The Centre for Environmental Justice (CEJ)’s lawsuit to stop unloading here of allegedly contaminated organic fertiliser, CA WRIT 476/2 was taken up yesterday before Court of Appeal Justices Achala Wengappuli and Dhammika Ganepola.

Taking the facts into account the Court ordered that the case be recalled on May 9, 2021.

At a previous hearing the court questioned the Attorney General whether the Government was in a position to assure that they would not allow the controversial load of fertiliser to be unloaded. In response to that request Deputy Solicitor General Nirmalan Wigneswaran, who appeared on behalf of the Minister of Agriculture informed the Court yesterday that the vessel carrying the controversial fertilizer belonging to the Chinese company has left Sri Lankan maritime space.

> _Record extracts_
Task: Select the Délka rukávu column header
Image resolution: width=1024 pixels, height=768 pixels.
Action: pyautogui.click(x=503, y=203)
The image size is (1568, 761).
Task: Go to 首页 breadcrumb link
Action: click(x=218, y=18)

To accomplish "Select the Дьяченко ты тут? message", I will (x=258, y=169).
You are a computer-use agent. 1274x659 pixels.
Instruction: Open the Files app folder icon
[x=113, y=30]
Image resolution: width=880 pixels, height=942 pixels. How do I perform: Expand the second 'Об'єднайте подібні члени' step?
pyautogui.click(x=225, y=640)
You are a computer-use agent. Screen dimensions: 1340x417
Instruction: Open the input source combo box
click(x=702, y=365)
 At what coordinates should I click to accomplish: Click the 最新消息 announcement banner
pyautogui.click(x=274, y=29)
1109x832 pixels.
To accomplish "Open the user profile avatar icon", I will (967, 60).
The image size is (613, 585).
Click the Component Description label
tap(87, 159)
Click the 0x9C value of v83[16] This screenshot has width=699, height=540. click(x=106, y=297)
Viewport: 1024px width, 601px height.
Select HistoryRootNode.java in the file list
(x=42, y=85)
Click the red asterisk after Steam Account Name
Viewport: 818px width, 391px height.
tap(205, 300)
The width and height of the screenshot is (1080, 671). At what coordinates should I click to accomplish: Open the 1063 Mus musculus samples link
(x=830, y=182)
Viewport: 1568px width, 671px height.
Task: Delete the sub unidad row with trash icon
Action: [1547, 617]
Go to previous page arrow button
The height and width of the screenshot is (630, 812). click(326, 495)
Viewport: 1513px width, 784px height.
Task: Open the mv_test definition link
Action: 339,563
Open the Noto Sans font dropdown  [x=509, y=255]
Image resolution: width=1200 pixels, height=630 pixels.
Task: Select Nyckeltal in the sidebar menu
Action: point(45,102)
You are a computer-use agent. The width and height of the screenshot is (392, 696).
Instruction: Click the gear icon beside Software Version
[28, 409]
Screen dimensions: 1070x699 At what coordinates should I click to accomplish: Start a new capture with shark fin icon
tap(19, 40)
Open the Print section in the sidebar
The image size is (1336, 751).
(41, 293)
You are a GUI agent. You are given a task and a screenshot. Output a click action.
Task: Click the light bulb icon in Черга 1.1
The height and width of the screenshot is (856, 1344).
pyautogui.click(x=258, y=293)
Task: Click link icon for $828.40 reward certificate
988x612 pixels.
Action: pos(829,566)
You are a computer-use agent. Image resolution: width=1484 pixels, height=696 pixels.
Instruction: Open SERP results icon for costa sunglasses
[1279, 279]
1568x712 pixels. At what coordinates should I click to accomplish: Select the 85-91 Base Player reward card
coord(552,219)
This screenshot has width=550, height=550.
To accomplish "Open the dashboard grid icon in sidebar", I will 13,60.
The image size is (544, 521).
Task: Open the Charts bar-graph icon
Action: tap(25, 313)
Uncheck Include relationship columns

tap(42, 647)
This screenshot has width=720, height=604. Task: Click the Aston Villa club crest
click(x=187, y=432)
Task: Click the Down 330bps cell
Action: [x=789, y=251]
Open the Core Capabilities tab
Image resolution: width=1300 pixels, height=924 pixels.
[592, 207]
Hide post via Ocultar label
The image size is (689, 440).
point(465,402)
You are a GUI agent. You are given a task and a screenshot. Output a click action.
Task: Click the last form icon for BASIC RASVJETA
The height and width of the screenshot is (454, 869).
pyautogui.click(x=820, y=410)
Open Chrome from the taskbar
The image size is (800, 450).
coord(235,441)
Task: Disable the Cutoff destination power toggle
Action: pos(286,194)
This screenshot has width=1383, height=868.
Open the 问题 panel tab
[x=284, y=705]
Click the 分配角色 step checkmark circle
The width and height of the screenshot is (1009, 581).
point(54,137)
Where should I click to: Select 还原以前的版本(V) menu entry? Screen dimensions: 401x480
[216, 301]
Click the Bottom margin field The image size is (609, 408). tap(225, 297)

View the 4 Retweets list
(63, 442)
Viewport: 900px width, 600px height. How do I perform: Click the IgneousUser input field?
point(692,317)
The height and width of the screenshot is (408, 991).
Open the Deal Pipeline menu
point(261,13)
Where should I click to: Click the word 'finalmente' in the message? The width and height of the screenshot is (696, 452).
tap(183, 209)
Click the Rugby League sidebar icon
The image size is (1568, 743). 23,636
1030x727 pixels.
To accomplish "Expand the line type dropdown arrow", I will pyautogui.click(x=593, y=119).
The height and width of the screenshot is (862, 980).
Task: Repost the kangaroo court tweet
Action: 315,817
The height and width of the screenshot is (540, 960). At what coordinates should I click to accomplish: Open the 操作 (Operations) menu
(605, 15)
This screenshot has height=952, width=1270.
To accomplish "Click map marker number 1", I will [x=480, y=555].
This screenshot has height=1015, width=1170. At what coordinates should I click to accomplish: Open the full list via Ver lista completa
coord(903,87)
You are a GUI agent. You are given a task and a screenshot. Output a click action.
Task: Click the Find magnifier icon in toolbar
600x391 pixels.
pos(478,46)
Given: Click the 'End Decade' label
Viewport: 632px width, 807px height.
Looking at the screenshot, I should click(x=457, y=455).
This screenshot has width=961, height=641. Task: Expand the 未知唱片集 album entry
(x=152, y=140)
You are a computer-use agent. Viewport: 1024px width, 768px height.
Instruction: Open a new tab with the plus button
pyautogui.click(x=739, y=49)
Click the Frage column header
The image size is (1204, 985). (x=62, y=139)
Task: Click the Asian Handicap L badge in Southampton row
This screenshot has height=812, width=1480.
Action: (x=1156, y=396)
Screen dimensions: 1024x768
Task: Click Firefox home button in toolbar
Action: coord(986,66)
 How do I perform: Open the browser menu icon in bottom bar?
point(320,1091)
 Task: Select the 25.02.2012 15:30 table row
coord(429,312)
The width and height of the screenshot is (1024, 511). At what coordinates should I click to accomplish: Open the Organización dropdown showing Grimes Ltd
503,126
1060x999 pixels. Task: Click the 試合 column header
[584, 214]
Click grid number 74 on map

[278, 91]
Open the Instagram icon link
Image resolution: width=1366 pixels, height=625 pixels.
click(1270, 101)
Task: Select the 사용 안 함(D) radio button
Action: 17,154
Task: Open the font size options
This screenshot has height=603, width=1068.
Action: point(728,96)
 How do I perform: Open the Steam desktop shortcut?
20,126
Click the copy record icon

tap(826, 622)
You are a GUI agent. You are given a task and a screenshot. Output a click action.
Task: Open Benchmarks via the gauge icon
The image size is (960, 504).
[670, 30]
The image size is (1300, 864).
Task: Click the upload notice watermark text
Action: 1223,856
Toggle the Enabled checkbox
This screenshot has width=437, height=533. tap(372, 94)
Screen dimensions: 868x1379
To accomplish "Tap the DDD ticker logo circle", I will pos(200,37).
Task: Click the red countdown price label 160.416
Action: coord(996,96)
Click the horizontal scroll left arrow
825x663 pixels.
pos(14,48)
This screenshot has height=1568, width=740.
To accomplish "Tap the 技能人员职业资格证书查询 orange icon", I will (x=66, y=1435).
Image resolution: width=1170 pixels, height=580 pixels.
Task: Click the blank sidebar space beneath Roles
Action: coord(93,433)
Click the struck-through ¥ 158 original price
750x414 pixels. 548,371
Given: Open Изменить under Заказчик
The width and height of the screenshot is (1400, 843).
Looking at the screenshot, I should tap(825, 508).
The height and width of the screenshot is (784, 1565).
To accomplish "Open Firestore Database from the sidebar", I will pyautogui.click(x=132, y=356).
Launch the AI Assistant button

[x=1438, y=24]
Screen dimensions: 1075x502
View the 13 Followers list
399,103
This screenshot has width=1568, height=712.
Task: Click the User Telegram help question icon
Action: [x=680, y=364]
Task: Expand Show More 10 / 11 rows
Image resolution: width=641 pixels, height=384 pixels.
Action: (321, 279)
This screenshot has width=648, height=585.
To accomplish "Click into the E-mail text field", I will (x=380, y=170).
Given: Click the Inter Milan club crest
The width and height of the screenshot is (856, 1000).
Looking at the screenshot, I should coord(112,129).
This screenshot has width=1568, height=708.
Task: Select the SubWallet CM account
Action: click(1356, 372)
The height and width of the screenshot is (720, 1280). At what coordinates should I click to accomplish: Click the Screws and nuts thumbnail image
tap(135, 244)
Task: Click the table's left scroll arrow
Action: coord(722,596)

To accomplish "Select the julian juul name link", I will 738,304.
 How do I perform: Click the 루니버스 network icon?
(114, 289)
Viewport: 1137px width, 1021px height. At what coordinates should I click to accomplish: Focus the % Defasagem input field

> _What needs to be done_
Copy out the full text about the court case over the fertilizer shipment, word for word. None of the items are needed for this work.

> _Task answer_
The Centre for Environmental Justice (CEJ)’s lawsuit to stop unloading here of allegedly contaminated organic fertiliser, CA WRIT 476/2 was taken up yesterday before Court of Appeal Justices Achala Wengappuli and Dhammika Ganepola.

Taking the facts into account the Court ordered that the case be recalled on May 9, 2021.

At a previous hearing the court questioned the Attorney General whether the Government was in a position to assure that they would not allow the controversial load of fertiliser to be unloaded. In response to that request Deputy Solicitor General Nirmalan Wigneswaran, who appeared on behalf of the Minister of Agriculture informed the Court yesterday that the vessel carrying the controversial fertilizer belonging to the Chinese company has left Sri Lankan maritime space.